Dr. Riam Shammaa
Founder & CEO, IntelliStem
Innovative cell therapy research in Canada could hold the answer for a COVID-19 vaccine.
The worldwide COVID-19 pandemic has had a devastating effect on lives and economies around the planet. While much is not fully known about the virus, all experts agree that a vaccine is the only conclusive way to end the devastating effects of COVID-19. The creation of a vaccine appears to be fraught with uncertainty, as well as development timelines of well over a year. Luckily, however, IntelliStem, a Toronto-based biotechnology company, is offering a brighter hope.
“IntelliStem is a biotechnology company pioneering cellular and peptide therapeutics and vaccines to create the next generation of affordable therapeutics and vaccines,” says Dr. Riam Shammaa, Founder and CEO of IntelliStem. “IntelliStem’s platform is quite unique as it relies on proprietary, genetically-engineered stem cells to create immune cells that mount a stronger response against catastrophic diseases, such as cancer and infections.”

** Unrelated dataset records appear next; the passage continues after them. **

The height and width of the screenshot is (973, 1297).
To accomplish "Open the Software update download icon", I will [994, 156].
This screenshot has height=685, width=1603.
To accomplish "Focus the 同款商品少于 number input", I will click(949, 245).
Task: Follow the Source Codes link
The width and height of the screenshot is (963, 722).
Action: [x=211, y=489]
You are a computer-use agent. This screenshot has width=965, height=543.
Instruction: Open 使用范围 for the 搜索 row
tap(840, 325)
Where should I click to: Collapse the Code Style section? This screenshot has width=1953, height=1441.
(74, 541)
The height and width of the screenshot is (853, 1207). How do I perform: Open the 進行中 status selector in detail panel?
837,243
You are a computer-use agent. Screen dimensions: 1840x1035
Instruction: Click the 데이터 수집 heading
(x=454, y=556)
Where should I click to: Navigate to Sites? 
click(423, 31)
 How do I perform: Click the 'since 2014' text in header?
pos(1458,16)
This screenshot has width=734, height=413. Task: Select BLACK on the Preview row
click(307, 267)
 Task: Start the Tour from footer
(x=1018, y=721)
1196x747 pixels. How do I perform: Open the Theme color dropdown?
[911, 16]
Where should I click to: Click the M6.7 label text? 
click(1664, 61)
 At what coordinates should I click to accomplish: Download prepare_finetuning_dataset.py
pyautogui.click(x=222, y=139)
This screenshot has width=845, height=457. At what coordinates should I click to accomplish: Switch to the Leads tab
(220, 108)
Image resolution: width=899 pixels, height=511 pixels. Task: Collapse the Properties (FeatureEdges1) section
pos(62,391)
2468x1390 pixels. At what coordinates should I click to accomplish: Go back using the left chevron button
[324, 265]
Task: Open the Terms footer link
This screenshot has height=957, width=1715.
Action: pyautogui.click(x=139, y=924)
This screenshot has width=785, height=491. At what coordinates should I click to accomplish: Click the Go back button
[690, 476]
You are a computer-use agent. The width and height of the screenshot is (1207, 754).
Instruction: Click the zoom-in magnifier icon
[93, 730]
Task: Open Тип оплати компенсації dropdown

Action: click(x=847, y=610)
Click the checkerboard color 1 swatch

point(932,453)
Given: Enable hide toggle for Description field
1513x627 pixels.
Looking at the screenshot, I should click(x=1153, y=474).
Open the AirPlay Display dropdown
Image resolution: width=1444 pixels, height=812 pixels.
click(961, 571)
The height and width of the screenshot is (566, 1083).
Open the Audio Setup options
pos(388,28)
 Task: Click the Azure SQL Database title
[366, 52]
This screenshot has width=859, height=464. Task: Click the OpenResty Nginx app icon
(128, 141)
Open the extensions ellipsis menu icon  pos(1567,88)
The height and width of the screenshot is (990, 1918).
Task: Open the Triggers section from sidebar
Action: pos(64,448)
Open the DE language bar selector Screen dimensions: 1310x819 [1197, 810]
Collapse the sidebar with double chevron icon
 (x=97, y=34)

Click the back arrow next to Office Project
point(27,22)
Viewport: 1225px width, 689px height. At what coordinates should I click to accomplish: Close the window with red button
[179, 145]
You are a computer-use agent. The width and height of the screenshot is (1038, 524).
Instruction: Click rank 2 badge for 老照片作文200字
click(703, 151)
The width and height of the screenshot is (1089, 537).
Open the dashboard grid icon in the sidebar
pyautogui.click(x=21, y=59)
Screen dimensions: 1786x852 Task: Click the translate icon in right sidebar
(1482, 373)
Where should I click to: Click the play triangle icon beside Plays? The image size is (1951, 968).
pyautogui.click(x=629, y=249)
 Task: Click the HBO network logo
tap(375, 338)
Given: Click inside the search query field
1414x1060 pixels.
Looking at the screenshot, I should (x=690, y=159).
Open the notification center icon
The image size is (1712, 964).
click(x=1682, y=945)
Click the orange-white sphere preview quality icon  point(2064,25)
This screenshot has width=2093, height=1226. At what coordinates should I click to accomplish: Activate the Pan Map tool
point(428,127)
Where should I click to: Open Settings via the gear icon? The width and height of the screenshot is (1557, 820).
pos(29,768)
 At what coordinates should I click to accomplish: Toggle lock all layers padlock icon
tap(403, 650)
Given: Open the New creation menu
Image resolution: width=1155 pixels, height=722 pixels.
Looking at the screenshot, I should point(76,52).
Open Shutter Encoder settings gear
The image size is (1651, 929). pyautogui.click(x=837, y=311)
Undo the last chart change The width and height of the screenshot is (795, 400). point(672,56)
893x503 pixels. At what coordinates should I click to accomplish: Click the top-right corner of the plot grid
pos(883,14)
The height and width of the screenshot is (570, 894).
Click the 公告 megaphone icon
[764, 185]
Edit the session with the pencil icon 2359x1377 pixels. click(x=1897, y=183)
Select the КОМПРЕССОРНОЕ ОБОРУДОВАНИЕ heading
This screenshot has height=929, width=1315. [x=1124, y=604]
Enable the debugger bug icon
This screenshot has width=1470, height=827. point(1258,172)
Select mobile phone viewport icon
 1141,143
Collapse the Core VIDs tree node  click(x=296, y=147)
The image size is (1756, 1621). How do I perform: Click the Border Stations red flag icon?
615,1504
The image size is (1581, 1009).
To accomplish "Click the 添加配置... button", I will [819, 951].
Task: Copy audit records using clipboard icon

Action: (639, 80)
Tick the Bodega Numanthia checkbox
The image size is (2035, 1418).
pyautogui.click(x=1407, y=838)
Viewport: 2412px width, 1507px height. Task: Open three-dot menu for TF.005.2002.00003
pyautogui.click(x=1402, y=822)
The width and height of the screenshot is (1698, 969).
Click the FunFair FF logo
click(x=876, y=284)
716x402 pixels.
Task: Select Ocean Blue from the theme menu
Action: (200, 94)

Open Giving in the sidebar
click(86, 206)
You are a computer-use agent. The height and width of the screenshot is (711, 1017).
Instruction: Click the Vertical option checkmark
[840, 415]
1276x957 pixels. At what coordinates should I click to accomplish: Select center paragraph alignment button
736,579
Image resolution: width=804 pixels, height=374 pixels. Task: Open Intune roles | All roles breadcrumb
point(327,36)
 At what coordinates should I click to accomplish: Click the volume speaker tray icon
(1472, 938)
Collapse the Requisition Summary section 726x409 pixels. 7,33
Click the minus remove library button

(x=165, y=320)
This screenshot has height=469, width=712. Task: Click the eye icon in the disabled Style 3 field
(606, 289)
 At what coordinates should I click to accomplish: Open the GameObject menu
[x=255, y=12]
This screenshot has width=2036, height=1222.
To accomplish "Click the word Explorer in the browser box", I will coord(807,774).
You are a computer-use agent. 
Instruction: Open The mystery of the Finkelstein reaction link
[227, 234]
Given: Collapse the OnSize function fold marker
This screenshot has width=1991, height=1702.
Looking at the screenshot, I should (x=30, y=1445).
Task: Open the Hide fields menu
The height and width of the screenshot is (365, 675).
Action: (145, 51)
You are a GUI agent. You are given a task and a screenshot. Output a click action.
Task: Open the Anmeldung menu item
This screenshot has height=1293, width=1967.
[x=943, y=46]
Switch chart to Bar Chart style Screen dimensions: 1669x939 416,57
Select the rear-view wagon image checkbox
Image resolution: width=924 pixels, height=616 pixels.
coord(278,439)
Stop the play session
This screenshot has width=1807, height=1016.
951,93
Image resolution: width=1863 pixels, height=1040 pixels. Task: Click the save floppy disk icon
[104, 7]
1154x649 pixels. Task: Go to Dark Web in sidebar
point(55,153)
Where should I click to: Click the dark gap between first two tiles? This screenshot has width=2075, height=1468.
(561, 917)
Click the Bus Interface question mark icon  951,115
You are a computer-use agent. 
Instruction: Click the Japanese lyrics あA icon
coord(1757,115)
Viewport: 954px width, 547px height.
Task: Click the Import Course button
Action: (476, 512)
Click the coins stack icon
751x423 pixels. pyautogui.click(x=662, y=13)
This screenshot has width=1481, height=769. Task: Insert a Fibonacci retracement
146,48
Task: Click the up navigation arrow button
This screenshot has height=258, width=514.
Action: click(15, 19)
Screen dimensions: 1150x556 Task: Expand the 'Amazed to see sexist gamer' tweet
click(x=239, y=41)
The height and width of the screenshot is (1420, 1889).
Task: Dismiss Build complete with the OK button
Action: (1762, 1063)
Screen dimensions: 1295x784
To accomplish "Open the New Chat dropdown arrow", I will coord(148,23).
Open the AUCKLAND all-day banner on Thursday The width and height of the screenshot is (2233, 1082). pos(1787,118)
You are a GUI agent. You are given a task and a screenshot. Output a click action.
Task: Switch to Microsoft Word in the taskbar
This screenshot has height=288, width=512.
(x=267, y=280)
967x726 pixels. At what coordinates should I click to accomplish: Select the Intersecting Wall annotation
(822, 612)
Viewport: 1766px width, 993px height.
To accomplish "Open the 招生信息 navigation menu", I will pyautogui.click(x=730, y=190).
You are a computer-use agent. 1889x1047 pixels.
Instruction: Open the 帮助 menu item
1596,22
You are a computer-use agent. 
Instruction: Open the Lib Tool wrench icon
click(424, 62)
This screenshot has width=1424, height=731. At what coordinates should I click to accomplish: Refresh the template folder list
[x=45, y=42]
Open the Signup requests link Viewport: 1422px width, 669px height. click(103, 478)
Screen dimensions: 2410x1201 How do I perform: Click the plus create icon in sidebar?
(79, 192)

IntelliStem has two main divisions: one that specializes in developing cellular vaccines against difficult cancers and an infectious diseases division that develops vaccines against pathogens like Ebola, SARS, and COVID-19.
IntelliStem’s platform is quite unique as it relies on proprietary, genetically-engineered stem cells to create immune cells that mount a stronger response against catastrophic diseases, such as cancer and infections.
Dr. Riam Shammaa, Founder and CEO of IntelliStem
Hope for a COVID-19 vaccine
Dr. Shammaa says his company’s research can play a key role in making affordable vaccines. “During the last two years, IntelliStem developed IntelliPeptidome™, which is a platform that permits the systematic analysis and identification of peptides selected by our genetically-engineered stem cells, IntelliCells™, for triggering efficient and specific immune responses. This process leads to developing vaccines in a substantially faster way that’s more efficient and less expensive.”
In fact, the company has already been working on a vaccine for COVID-19. “We have our vaccine candidate ready and we’re having meetings with Health Canada to file for a clinical trial as soon as possible,” says Dr. Shammaa.
Challenges to vaccine development, at home and abroad
Dr. Shammaa notes there are issues impeding the smooth development of a COVID-19 vaccine. “We face many challenges due to the current lockdown in Canada,” he says. “These range from sourcing the proteins of the virus to having them delivered to having the materials to research the virus and develop the vaccine. That’s why we want to develop our platform and make it ready against other pathogens. If we developed this platform eight months ago, we would’ve had the vaccine ready in fewer than five weeks, but because of all the delays we’re facing, things that used to take two days are taking two weeks.”
Despite these difficulties, Dr. Shammaa says more pressing issues still threaten vaccine development. “In spite of all the challenges we had developing the vaccine, our biggest challenge is yet to come,” he notes. “In the last decade, most manufacturing was shipped out of Canada due to globalization. We were told it was cheaper to manufacture abroad. Well, with how expensive this pandemic has proven to be, I strongly challenge that premise. We exported the technology, know-how, and highly-skilled people abroad. Add to that the national protectionism that we’ve seen recently and you have a recipe for disaster. We’ve already seen countries refusing to send supplies to Canada and prioritizing their own interests. Do you think vaccine distribution won’t encounter the same issues?”
Dr. Shammaa encourages Canadians to speak to their elected officials and ask them to bring the people and technology needed to manufacture vaccines back to Canada. “Currently, we’re at the mercy and generosity of other countries to allow technologies to be exported to Canada,” he says. “Even now with our vaccine, we’re looking for manufacturers across the globe to manufacture and export our own vaccine back to us!”